• **TEXTE PRÉSENTÉ**
• • • •

Résumé :
Le Conseil d’Etat, statuant sur le fondement de l’art. L.521-2 du code de justice administrative (« référé liberté »), rejette la requête du département des Bouches-du-Rhône demandant l’annulation de l’ordonnance du TA de Marseille qui lui a enjoint d’accorder à l’intéressée (confiée provisoirement à l’ASE durant sa minorité et accompagnée de sa fille en bas âge) une prise en charge en tant que jeune majeure.
Si le département remettait ici en cause la minorité de l’intéressée lors de sa prise en charge par l’ASE, le Conseil d’Etat souligne que les doutes concernant sa date de naissance n’ont pu être levés et que le juge des enfants avait prononcé la poursuite provisoire de sa prise en charge.
L’intéressée ne disposant en outre d’aucun ressources ni soutien en France, le Conseil d’Etat retient qu’elle remplit ainsi les conditions posées par le 5° de l’art. L.222-5 du CASF et que par suite, ce refus porte une atteinte grave et manifestement illégale à la liberté fondamentale que constitue le droit à une prise en charge au titre de l’ASE du jeune remplissant ces conditions.

• • • •

• **CONSIGNE A**
Recopiez le résumé de « Si le département » jusqu’à « remplissant ces conditions. » inclus, en substituant « tribunal pour enfants » à « juge des enfants ».
• **CONSIGNE B**
Les affirmations suivantes concordent-elles avec le résumé ? Répondez par oui ou par non et citez les mots décisifs du résumé.
(i) Le Conseil d’Etat a annulé l’ordonnance du TA de Marseille.
(ii) Les doutes sur la date de naissance de l’intéressée ont été levés.
(iii) Le juge des enfants avait prononcé la poursuite provisoire de la prise en charge de l’intéressée.
• **CONSIGNE C**
Traduisez en anglais cette phrase du résumé : « Si le département remettait ici en cause la minorité de l’intéressée lors de sa prise en charge par l’ASE, le Conseil d’Etat souligne que les doutes concernant sa date de naissance n’ont pu être levés et que le juge des enfants avait prononcé la poursuite provisoire de sa prise en charge. »

• **EXTRAIT DE DONNÉES**
• • • •

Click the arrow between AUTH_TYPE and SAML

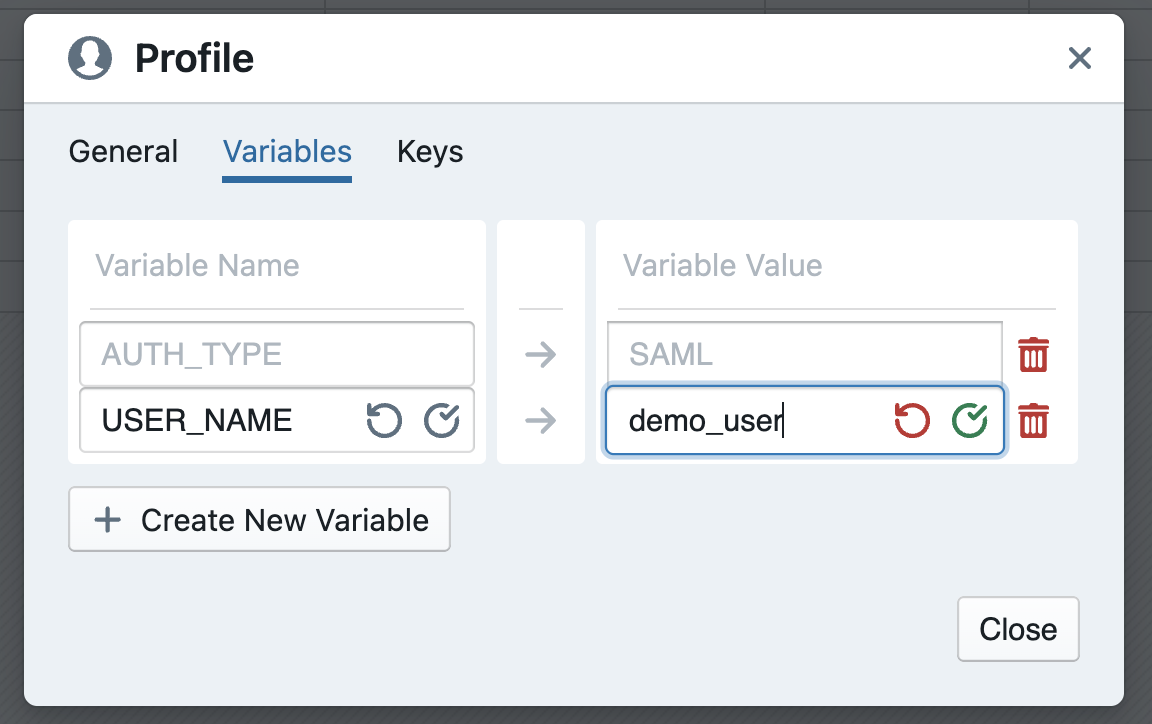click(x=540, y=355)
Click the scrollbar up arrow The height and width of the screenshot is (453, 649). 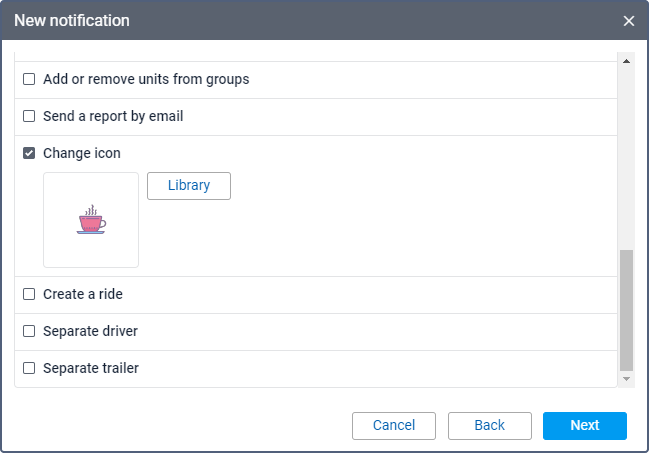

• • • •

• **CORRIGÉ COMPLET A**
Si le département remettait ici en cause la minorité de l’intéressée lors de sa prise en charge par l’ASE, le Conseil d’Etat souligne que les doutes concernant sa date de naissance n’ont pu être levés et que le tribunal pour enfants avait prononcé la poursuite provisoire de sa prise en charge.
L’intéressée ne disposant en outre d’aucun ressources ni soutien en France, le Conseil d’Etat retient qu’elle remplit ainsi les conditions posées par le 5° de l’art. L.222-5 du CASF et que par suite, ce refus porte une atteinte grave et manifestement illégale à la liberté fondamentale que constitue le droit à une prise en charge au titre de l’ASE du jeune remplissant ces conditions.

• **CORRIGÉ COMPLET B**
(i) Non : « rejette la requête du département des Bouches-du-Rhône demandant l’annulation de l’ordonnance du TA de Marseille ».
(ii) Non : « les doutes concernant sa date de naissance n’ont pu être levés ».
(iii) Oui : « le juge des enfants avait prononcé la poursuite provisoire de sa prise en charge ».

• **CORRIGÉ COMPLET C**
Although the department here disputed that the person concerned was a minor when she was taken into care by the ASE, the Conseil d’Etat stresses that the doubts concerning her date of birth could not be resolved and that the juvenile judge had ordered the provisional continuation of her care.